Пека сидел, уронив черные руки, но тут вскочил.

– Я с этими суками разберусь! И я тут построю… Дворец книг!

– Ясно, – она набрала номер на телефоне. – Все, папа! Давай, жду! – повесила трубку, глянула на меня. – Ну а ты что?

Я что?

Зазвонил телефон. Она взяла.

– Тебя, – протянула трубку, тяжелую, как гантель.

Язык жены заплетался.

– Настя пропала!

– Как?

– Обиделась на что-то. И вторую ночь нет.

Да уж есть на что обидеться!

– Может, у бабки она? Ты бабке звонила?

– Думаешь, она там?

– Тебе думать надо! – брякнул трубкой.

Дочурка – будем считать – у бабки спасается… хотя и бабка тоже не вариант!

– Ну? – Инна и прижавшийся к ней Митька стояли передо мной.

– Завал, – сказал я Инне, возвращая трубку. Выбрал!

– Ясно, – проговорила она. Прогрохотал злобно сброшенный с антресолей чемодан. Выбрал я. Как всегда, не то. Проиграл. Как и все проигрываю. Это я только в литературе лют.

– Черт, убери эту дрянь! – Инна металась, собираясь, и елка, так и не установленная, постоянно оказывалась у нее под ногами.

– Погоди, ведь Новый год! – привел я последний жалкий аргумент.

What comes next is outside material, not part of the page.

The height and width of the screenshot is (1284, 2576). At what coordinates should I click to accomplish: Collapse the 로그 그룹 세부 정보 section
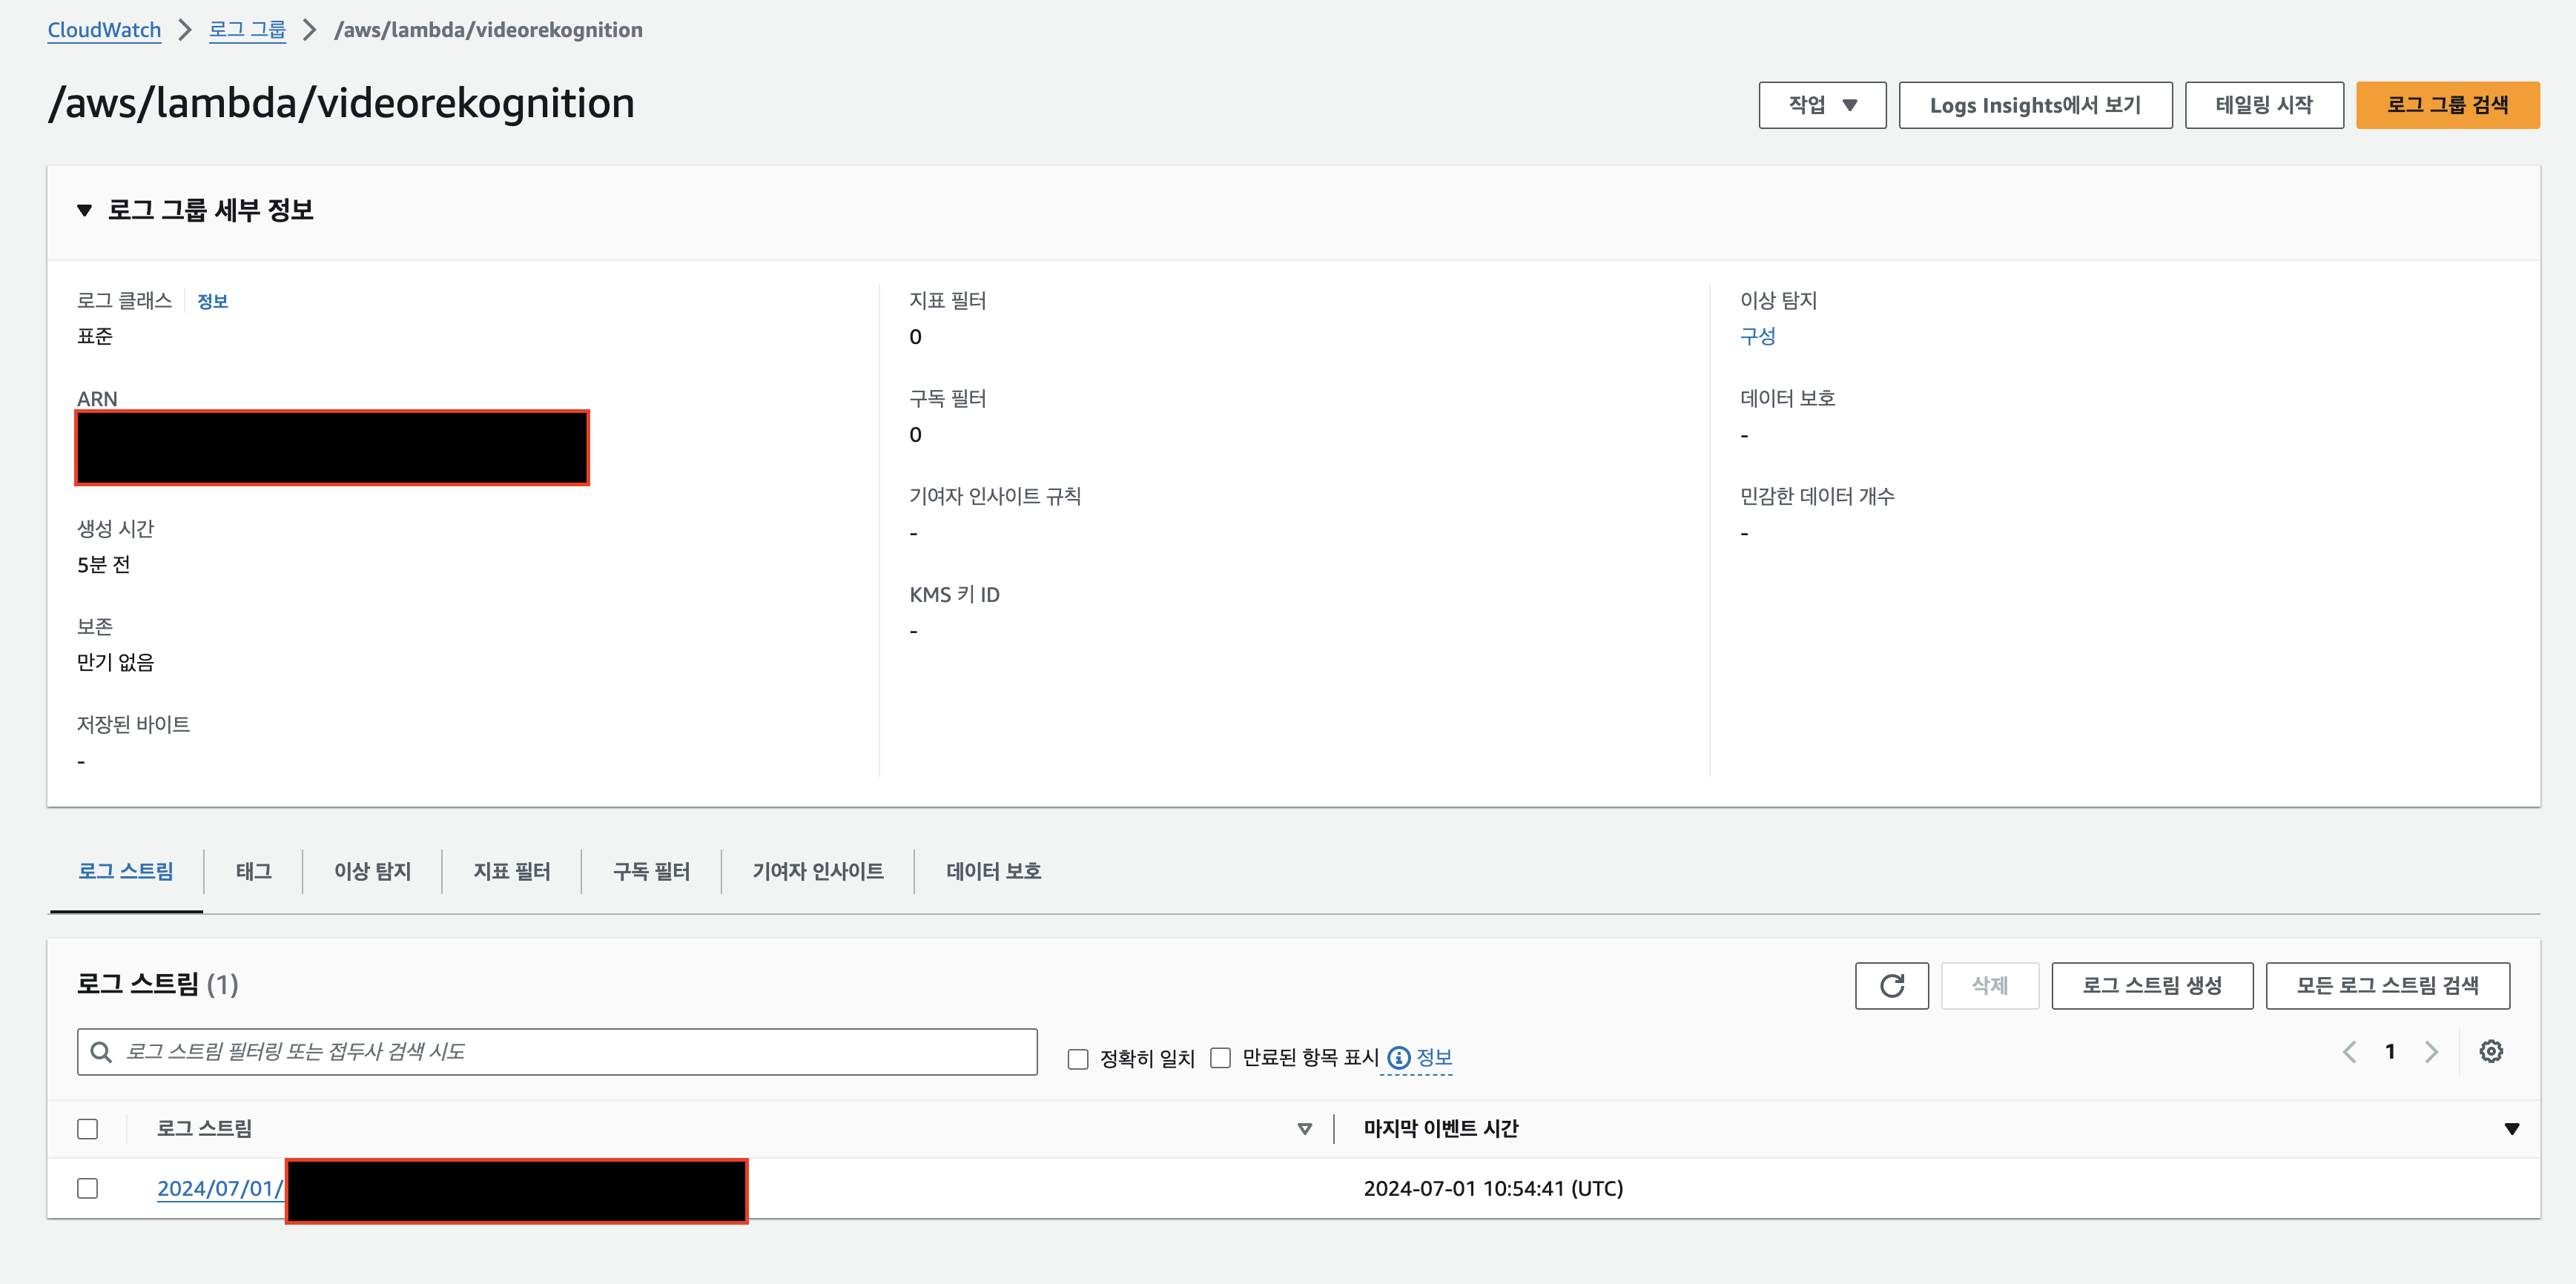(85, 210)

– Ничего! В Англии Новый год тоже умеют встретить!

Подъехал тот самый черный катафалк. На фоне пепелища, еще светящихся головешек, неплохо смотрелся. Хорошо, что Пека валялся в отрубе и этого не видал… Хотя хорошего мало.

Я вынес за Инной и Митей чемоданы. Грязные слезы от дыма текли. Или не только от дыма? Митя какой-то подавленный был. Надо бы устроить с ним бодрый языческий танец на углях! Не было сил.